GSK and Bill & Melinda Gates Foundation aim to make vaccines more resistant to heat

Published: 31-Oct-2013

They join forces in a US$1.8m project on how to make adjuvants more heat stable


GSK and the Bill & Melinda Gates Foundation (BMGF) have joined forces in a US$1.8m project that aims to bring malaria and HIV drugs to those living in the hottest and poorest regions by making vaccines more resistant to heat.

Most vaccines must be kept cold and transported under constant refrigeration through a ‘cold chain’ to prevent them from degrading and becoming ineffective. This is a significant challenge in hot, remote, poor regions, GSK says.

The new project, which is part of a broader Vaccine Discovery Partnership (VxDP), will focus on how to make adjuvants – a critical component of some vaccines – more heat stable.

'Developing a thermostable adjuvant is an important and ambitious goal. This partnership is the starting point for research into an exciting area of biomedical technology that has the potential to overcome a significant and long-standing barrier to vaccine access in developing countries,' said Emmanuel Hanon, Senior Vice President, Vaccine Discovery and Development at GSK.

Reducing the dependence on the cold chain is critical to the affordable delivery of life-saving vaccines to the children who need them most

The new project will focus initially on the adjuvant AS01, which is used in GSK’s RTS,S malaria vaccine candidate, currently in late-stage development in partnership with the PATH Malaria Vaccine Initiative. RTS,S has been designed for use in infants and children from sub-Saharan Africa, where maintaining vaccines at an optimum temperature can be challenging. Developing a method of making AS01 more heat stable could bring a significant public health benefit. The results could also have broader applications for all other AS01-containing vaccines, including vaccines in development by GSK against HIV and tuberculosis.

'Reducing the dependence on the cold chain is critical to the affordable delivery of life-saving vaccines to the children who need them most,' said Trevor Mundel, President of Global Health at the Bill & Melinda Gates Foundation.

Despite significant progress over the last decade, over 22 million children in developing nations remain without access to life-saving vaccines.

The VxDP, instigated by the Bill & Melinda Gates Foundation, aims to integrate key players in vaccine development – biotechnology institutions, pharmaceutical companies, non-government organisations (NGOs) and academia – to drive advances in vaccine research and development that have the potential to transform global health. Projects funded through the VxDP will look to solve some of the world’s most intractable health problems, including barriers to vaccine access.

▶ _DATA SHOWN_:
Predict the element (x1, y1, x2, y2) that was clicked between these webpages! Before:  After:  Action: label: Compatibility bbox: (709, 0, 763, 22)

▶ _REQUIRED ACTION_: Copy from the news article on heat-stable vaccines the words verbatim, starting at "They join forces" and ending at "resistant to heat.".

▶ _FINISHED TASK_:
They join forces in a US$1.8m project on how to make adjuvants more heat stable


GSK and the Bill & Melinda Gates Foundation (BMGF) have joined forces in a US$1.8m project that aims to bring malaria and HIV drugs to those living in the hottest and poorest regions by making vaccines more resistant to heat.